Obiettivo dichiarato A
Ricopia parola per parola la parte del brano fornito che inizia con "Novembre, Dubai, networking" e termina con "studenti, 159 paesi.".
Obiettivo dichiarato B
Secondo il brano fornito, con quale frequenza l'OECD organizza il Programme for International Students Assessment?
Obiettivo dichiarato C
Indica se ciascuna affermazione concorda con il brano fornito, rispondendo sì o no e citando le parole decisive: (i) a marzo, in Portogallo, il Forum mondiale Businet ha riunito 150 università e scuole da 36 paesi; (ii) lo studio dell'OECD riguarda studenti tra i 12 e i 14 anni; (iii) le aree cognitive valutate sono matematica, scienze, lettura e problem solving.

Brano fornito
⁂

Novembre, Dubai, networking con scuole internazionali locali,

Dicembre, Abu Dhabi, networking con università e business school locali,

Gennaio, Singapore, networking con università e business school locali,

Marzo, Portogallo, Forum mondiale Businet con 150 università e scuole da 36 paesi,

Aprile, Singapore, IB Global conference una associazione di 5400 scuole, 1.950.000

studenti, 159 paesi.


Nel corso di questi appuntamenti internazionali, ci si confronta, ci si aggiorna, si dialoga e ci si espone alle più recenti innovazioni in ambito educativo. Soprattutto, ci si rende conto della velocità straordinaria alla quale i migliori sistemi educativi globali stiano viaggiando.



Inizierei l’analisi da un dato fondamentale inequivocabile per ogni educatore: il Programme for International Students Assessment (Programma Internazionale di Valutazione dei Sistemi Educativi) organizzato ogni tre anni dal 2000 da OECD (Organizzazione per la Cooperazione e lo Sviluppo Economico - OCSE). E’ questo uno studio che viene condotto sugli studenti tra i 15 e i 16 anni, su un campione di 600.000 ragazzi di 79 paesi su quattro aree cognitive: matematica, scienze, lettura e problem solving.

⁂

Sezione dati
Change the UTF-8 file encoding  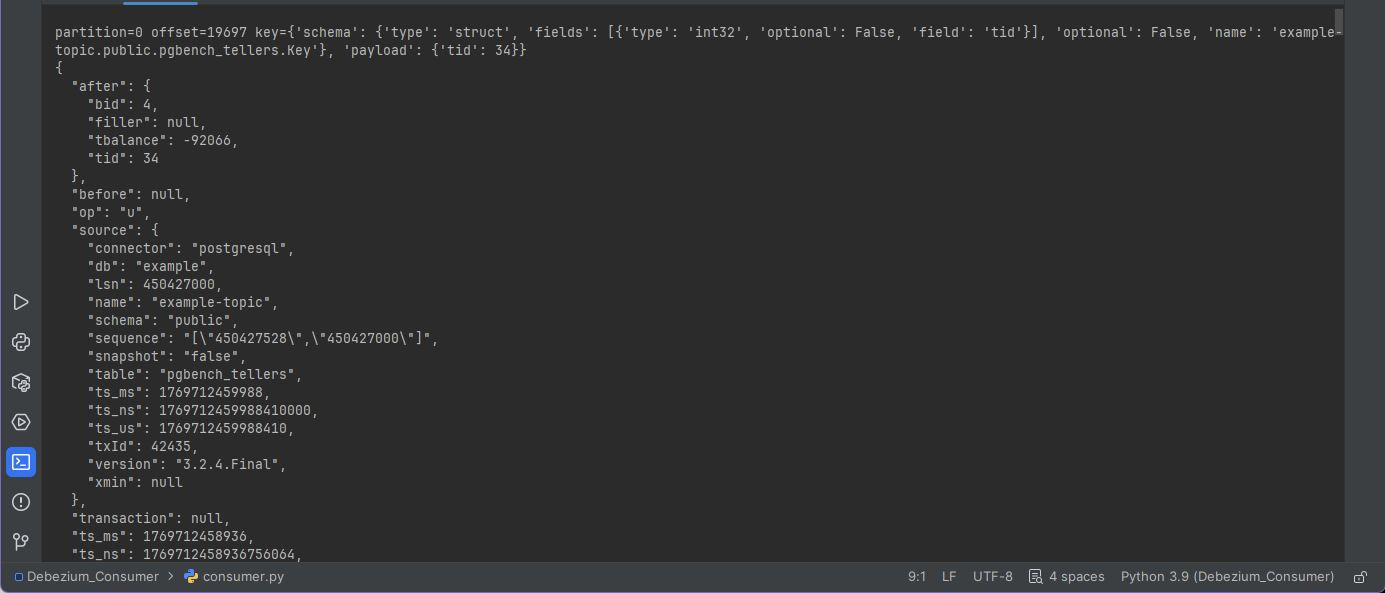pos(992,577)
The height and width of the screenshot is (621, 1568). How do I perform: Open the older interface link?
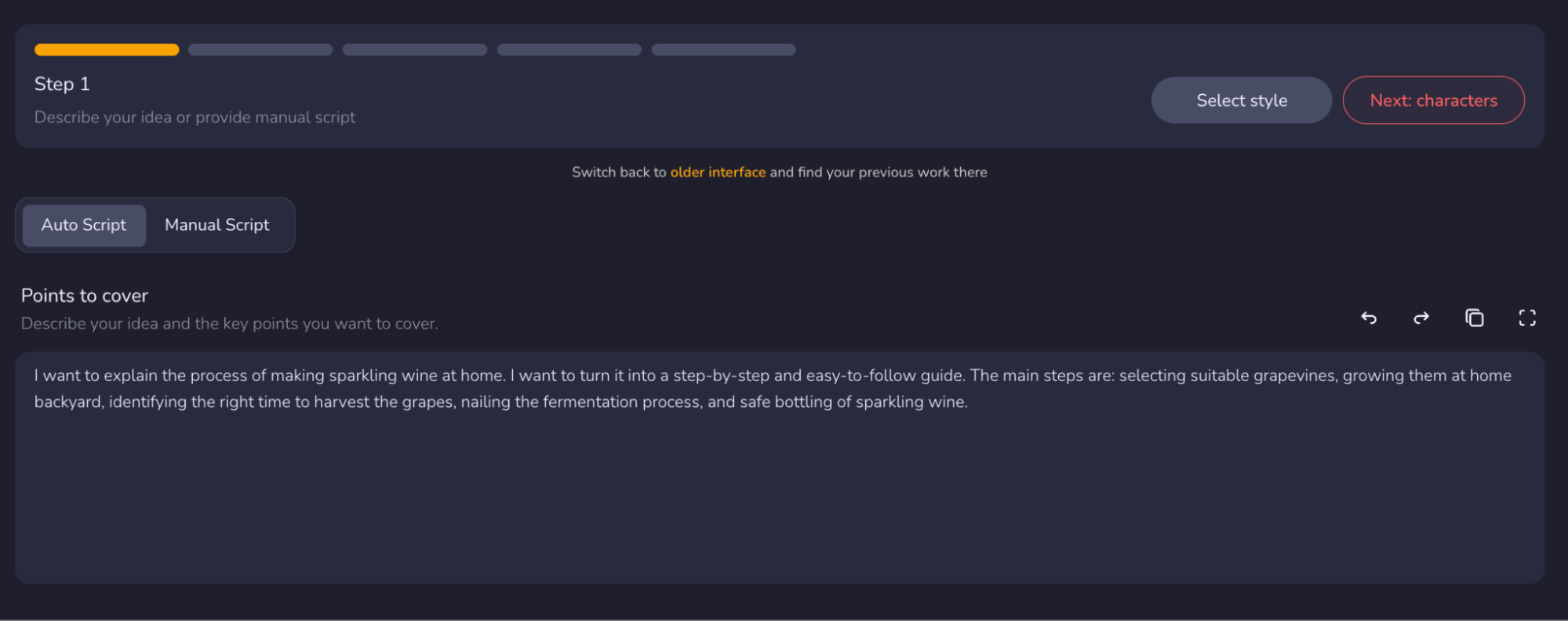(x=718, y=172)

⁂

Risposta A
Novembre, Dubai, networking con scuole internazionali locali,

Dicembre, Abu Dhabi, networking con università e business school locali,

Gennaio, Singapore, networking con università e business school locali,

Marzo, Portogallo, Forum mondiale Businet con 150 università e scuole da 36 paesi,

Aprile, Singapore, IB Global conference una associazione di 5400 scuole, 1.950.000

studenti, 159 paesi.

Risposta B
Ogni tre anni, a partire dal 2000.

Risposta C
(i) Sì: "Marzo, Portogallo, Forum mondiale Businet con 150 università e scuole da 36 paesi".
(ii) No: "studenti tra i 15 e i 16 anni".
(iii) Sì: "quattro aree cognitive: matematica, scienze, lettura e problem solving".